Non bene alla Nuova Sardegna

La Nuova Sardegna è lo storico quotidiano di Sassari (che serve soprattutto la parte settentrionale dell’isola), che è stato a lungo del gruppo editoriale che ora si chiama GEDI: in una strategia di dismissioni dei quotidiani locali del centro e del sud, GEDI l’ha ceduta – dopo averla data in gestione per qualche anno a un gruppo milanese, con buoni risultati – a una società che aveva già acquisito da GEDI quattro quotidiani (il Tirreno di Livorno, e tre testate emiliane).
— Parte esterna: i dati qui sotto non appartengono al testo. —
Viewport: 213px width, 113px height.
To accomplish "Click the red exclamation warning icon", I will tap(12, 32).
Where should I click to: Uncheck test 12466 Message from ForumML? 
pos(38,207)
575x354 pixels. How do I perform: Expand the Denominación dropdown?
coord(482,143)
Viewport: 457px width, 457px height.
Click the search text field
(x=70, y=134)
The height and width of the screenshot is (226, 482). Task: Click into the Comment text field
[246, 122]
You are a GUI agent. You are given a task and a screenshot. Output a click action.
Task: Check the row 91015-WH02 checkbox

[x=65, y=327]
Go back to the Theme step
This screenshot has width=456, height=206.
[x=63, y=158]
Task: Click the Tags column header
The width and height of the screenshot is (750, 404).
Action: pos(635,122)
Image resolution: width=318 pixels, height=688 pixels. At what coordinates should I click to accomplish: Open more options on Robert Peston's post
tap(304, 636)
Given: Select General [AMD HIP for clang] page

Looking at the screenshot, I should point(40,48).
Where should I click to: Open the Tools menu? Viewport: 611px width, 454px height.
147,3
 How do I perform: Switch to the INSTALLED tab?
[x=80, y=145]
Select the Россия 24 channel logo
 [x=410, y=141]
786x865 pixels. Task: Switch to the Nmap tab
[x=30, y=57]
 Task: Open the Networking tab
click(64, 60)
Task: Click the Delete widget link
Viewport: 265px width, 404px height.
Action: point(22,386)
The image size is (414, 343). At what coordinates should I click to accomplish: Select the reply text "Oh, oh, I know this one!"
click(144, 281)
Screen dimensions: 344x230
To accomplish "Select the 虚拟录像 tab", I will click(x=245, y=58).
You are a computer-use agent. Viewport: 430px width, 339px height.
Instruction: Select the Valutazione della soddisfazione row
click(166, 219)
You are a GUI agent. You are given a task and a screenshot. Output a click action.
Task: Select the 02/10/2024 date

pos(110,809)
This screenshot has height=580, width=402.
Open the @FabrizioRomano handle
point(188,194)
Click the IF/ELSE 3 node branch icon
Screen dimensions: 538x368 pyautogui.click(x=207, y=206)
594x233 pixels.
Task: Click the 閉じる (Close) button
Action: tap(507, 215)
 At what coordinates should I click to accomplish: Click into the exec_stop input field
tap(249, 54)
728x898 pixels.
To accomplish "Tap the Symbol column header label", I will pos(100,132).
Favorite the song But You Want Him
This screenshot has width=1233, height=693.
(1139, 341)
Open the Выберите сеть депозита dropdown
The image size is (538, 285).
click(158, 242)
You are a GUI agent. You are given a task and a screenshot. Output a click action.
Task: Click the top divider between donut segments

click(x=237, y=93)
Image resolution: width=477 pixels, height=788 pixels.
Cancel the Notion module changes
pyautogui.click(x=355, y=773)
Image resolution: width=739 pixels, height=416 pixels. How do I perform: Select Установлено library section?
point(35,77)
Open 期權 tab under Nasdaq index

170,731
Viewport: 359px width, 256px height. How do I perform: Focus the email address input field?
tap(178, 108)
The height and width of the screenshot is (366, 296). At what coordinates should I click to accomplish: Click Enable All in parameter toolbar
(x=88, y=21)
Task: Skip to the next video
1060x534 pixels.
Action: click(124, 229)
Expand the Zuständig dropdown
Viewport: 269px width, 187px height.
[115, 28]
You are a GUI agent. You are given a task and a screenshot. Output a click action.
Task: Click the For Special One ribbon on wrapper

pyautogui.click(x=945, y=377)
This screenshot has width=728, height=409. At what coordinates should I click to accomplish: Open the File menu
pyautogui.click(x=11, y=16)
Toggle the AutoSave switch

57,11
Questa società, SAE, non ha finora brillato per competenza e visione sul periodo difficile delle aziende giornalistiche, con insoddisfazioni soprattutto nella redazione livornese – aggravate nei giorni scorsi – che sono rapidamente emerse anche a Sassari. Adesso l’assemblea dei giornalisti ha rinnovato le proprie diffidenze e criticato la decisione dell’azienda di ottenere lo stato di crisi e procedere a prepensionamenti, piuttosto che mostrare un qualche progetto promettente.

“Profondo sconcerto e preoccupazione – prosegue il documento – ha creato tra i giornalisti la decisione dell’azienda, a soli dieci mesi dall’ingresso della nuova compagine societaria che aveva annunciato un piano di rilancio del giornale, di proporre alla redazione l’avvio dell’iter per aprire lo stato di crisi finalizzato ai prepensionamenti con la Legge 416. Lo stato di crisi prevede infatti una serie di requisiti che comporta ai giornalisti sacrifici certamente economici, ma anche professionali perché avranno pesanti ripercussioni sulla qualità del lavoro. Pur ritenendo tutt’ora il dialogo tra azienda e dipendenti imprescindibile, questi ultimi confronti tra Cdr e vertici aziendali hanno accresciuto la preoccupazione delle redattrici e dei redattori per il futuro di un giornale che esiste da 130 anni”.

Ci sono preoccupazioni sulle riduzioni dell’informazione locale anche nei quotidiani del gruppo Riffeser Monti (quello che pubblica Giorno Nazione Resto del Carlino).


domenica 11 Dicembre 2022

Fare soldi in altri modi

Secondo un articolo del Wall Street Journal il Washington Post starebbe pensando di vendere la sua unità tecnologica che in questi anni ha prodotto una serie di piattaforme e servizi usati dal Washington Post stesso ma anche forniti a clienti esterni, e che è diventata uno strumento di business promettente ma che proprio per questo ha bisogno di maggiori autonomie per crescere.


domenica 11 Dicembre 2022

Moralista cretino

Il direttore del quotidiano Libero Alessandro Sallusti si è dato del “moralista cretino” dopo aver deciso di pubblicare una fotografia dell’ex segretario del PD Pier Luigi Bersani che usciva da un negozio romano.